When she was covered in red, she looked quite sinister. I thought she needed a skin. I took some old muslin cloth that my mother had used for her jam-making, soaked it in paste and wrapped it around her vivid flesh.
It was hard to make it not look like cloth, but I was happy with the result. She looked depleted. She looked as if her essence had been sucked out of her. I left one of her boobs hanging out as her body wasn’t caring about dignity anymore - a feeling any mother who has breastfed in public can relate to. I was very pleased with the result.
It took a while to dry, so I worked on some abstract pieces using the same techniques while I waited. I enjoyed the process so much that I was looking for excuses to work on it. I resented being asked to do anything other than make my sculptures. That’s when I know it’s good. I even imagined submitting my work to a gallery; one that might celebrate women or menopause. I looked a few up. The work they were exhibiting looked beige and overly quilted to me. Where was the blood-boiling red flesh?
A week passed. I showed a picture of the woman and the red abstract ball I was working on to friends. They said it looked “periody” or “intense”. The raised eyebrows horrified me. I knew I wouldn’t be able to put her on a pedestal in any gallery. When we look at women and blood, we think of periods, not life or energy or rage. When I looked at the sculptures again, I didn’t like them. The woman looked like an Egyptian mummy. The first abstract piece looked revolting.
So I did what any sane woman would do. I stripped all the muslin off the woman and the red tissue paper off the abstract work. Halfway through ripping the muslin off the woman, I realised it looked like her skin had been flayed. I took a picture thinking it looked great, but continued to rip it all off. I now had a pile of ripped muslin pieces contaminated with red tissue paper that looked like a pile of flayed skinn. I washed them.
I redid all the red tissue paper. I realised I should have left her with flaying skin when it was too late. Then I melted the polystyrene ball. I couldn’t wait to see what the void would look like.
It looked like her abdomen was a crazy loud mouth monster, with the boobs for eyes.
I hated it.
I reworked the abstract pieces - gluing screws to another polystyrene ball and all the leftover electrical components to another. I like them more without the red. I photographed them and manipulated the photos on my iPad using a variety of apps and filters. I enjoyed the process.
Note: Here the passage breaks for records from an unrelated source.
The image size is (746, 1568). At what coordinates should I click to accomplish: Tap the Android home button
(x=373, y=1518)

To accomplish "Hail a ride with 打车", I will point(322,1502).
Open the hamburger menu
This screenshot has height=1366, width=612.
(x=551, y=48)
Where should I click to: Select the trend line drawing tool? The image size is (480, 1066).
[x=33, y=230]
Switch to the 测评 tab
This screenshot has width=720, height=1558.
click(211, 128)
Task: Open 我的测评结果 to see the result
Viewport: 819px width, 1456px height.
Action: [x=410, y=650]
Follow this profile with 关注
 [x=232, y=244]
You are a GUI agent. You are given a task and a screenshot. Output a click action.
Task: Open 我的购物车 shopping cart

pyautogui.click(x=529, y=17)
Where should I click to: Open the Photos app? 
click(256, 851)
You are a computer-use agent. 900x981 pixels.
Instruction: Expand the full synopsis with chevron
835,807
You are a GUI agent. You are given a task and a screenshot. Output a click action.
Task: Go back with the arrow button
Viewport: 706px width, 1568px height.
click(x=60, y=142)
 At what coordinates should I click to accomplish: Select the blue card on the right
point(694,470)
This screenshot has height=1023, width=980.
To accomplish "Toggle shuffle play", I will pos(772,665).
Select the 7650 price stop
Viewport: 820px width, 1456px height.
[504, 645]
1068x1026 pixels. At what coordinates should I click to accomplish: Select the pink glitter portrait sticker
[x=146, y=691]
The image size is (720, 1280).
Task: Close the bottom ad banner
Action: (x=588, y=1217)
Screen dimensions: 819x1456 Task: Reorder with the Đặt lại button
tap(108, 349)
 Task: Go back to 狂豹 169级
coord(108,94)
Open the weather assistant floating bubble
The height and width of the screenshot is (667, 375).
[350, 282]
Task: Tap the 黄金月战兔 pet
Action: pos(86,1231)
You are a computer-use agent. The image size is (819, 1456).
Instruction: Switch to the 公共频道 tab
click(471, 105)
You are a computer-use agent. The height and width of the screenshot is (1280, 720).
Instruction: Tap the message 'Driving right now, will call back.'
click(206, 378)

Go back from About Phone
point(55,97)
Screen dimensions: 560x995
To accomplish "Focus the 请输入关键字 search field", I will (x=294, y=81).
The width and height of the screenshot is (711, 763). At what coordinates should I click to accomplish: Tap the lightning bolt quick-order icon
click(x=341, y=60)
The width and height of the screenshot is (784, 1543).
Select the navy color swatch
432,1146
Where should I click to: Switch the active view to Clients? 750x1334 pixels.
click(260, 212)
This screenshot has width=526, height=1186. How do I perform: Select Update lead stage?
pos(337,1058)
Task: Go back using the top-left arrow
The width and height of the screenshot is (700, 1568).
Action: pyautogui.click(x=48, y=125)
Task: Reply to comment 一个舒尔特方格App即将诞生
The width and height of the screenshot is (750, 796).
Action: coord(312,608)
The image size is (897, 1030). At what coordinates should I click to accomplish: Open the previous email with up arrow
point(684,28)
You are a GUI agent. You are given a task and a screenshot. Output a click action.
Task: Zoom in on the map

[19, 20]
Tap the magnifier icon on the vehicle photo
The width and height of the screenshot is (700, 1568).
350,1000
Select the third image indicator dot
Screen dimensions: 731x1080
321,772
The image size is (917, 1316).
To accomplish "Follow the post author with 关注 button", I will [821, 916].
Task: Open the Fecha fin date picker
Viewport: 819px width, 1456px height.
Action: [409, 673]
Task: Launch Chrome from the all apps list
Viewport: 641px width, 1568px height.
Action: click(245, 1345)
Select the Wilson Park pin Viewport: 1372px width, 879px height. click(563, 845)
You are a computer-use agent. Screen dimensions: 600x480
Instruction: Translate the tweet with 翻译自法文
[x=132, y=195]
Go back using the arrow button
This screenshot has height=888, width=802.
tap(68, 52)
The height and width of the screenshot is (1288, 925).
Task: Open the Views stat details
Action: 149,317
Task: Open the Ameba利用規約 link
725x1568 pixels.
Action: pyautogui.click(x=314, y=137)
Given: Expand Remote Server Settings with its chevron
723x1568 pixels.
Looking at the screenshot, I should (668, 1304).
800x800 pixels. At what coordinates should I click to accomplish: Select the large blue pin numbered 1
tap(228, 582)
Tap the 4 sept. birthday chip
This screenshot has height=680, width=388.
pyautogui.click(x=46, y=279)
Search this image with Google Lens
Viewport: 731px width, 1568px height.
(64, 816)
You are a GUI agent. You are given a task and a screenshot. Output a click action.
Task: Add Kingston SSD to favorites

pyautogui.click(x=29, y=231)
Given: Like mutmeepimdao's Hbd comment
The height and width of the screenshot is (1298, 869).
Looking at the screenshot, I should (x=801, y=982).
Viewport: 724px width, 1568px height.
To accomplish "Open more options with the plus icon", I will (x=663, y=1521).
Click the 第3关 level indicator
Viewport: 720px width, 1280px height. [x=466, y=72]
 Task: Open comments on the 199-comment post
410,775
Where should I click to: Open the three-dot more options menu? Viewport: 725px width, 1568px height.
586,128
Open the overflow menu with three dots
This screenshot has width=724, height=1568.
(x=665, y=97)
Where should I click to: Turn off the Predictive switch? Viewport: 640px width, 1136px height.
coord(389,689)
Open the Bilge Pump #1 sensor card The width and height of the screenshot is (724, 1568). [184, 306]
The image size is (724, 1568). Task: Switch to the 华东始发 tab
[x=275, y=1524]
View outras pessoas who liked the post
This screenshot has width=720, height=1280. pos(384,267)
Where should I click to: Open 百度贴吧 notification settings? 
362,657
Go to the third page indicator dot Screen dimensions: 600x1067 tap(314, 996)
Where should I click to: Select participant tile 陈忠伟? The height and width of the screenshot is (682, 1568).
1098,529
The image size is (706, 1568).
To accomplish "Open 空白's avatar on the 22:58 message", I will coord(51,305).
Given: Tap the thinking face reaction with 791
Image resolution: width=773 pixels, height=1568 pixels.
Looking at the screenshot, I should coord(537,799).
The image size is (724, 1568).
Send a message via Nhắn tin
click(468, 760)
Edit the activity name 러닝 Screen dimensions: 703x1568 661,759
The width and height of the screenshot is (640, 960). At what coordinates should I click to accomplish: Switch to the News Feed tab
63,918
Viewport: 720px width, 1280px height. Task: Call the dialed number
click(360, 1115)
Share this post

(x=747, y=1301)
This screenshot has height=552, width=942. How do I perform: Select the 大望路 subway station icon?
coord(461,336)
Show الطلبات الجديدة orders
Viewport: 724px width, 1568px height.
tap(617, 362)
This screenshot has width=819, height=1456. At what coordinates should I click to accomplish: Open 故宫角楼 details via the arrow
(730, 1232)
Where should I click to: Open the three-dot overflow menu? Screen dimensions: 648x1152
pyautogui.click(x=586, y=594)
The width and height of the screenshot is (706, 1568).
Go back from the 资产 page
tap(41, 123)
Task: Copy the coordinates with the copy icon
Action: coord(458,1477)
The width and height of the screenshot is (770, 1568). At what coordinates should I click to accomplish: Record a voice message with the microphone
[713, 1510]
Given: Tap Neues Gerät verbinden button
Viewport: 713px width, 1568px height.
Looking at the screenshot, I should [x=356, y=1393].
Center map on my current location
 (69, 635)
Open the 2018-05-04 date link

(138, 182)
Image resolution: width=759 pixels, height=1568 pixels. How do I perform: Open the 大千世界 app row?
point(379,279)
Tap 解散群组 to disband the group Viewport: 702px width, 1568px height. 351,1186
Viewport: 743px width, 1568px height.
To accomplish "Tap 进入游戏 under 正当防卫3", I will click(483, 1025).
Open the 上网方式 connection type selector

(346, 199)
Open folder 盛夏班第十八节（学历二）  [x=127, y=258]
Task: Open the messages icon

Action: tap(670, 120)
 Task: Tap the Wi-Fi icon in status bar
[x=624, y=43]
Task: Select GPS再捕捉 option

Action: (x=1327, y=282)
I now look at the woman differently. She still represents how I feel: too repulsive to look at. No one wants to see the rage, the void, or the pain. The only way a menopausal woman is going to be paraded on a t-shirt or a mug - the new billboards and galleries - is to be compliant and pleasant to look at.
Nothing has changed in this world.
However, I have changed. The process of making the woman has changed me. It made me accept what I was going through. I was once diagnosed by a health practitioner by showing her a photo of a sculpture I had just made back in my early twenties. All I created was an updated version of that. My sculptures are visual diaries of my feelings when words fail. They don’t need to go in a gallery - thank god, I can’t lie or arse lick! They don’t need to be sold; they don’t need to do anything other than be created and then stare back at me. They have served their purpose. She can continue to swing her legs over the wall until I need her again.
I am wondering now as I write this: is there a part of this sculpture that represents my grief too? The rawness of my emotions has only reached its peak this year after losing my mother. It is not just a coincidence that I used her muslin to wrap around me. I have kept the muslin by the way; it will get used again. I am angry and in pain. I have lost the one that held me inside that void.
I was consumed by emotion when I made this sculpture. The emotions didn’t feel the same a week later; they had been expunged. I don’t feel better, but I feel more aware.